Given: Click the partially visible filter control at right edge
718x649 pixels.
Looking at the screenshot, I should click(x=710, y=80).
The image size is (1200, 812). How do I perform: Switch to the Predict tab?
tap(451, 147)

---

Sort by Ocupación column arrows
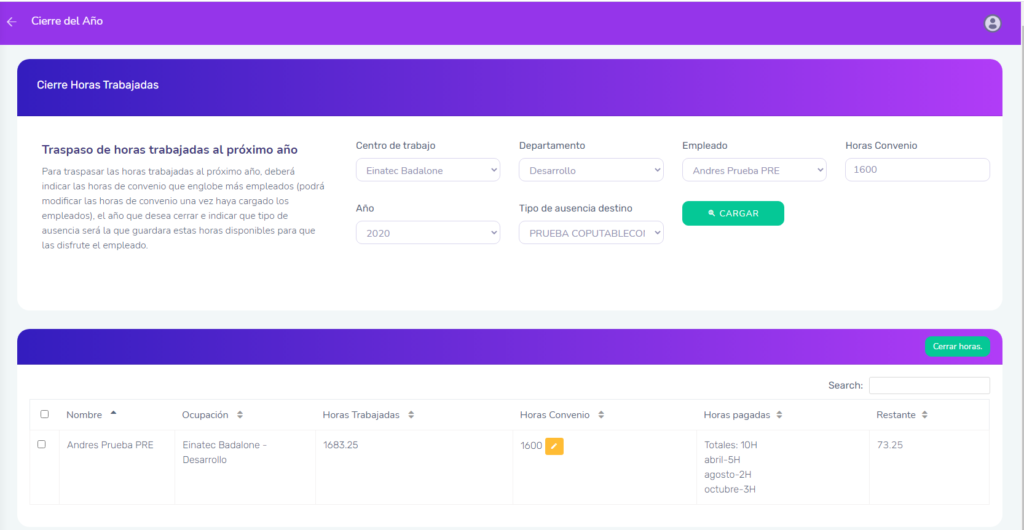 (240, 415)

Given problem
Rewrite the listing from the line that has "Given: Click the" through the line that has "tap(451, 147)", replacing "filter control" with "search box" and leaving everything else unchanged.

Exercise answer
Given: Click the partially visible search box at right edge
718x649 pixels.
Looking at the screenshot, I should click(x=710, y=80).
The image size is (1200, 812). How do I perform: Switch to the Predict tab?
tap(451, 147)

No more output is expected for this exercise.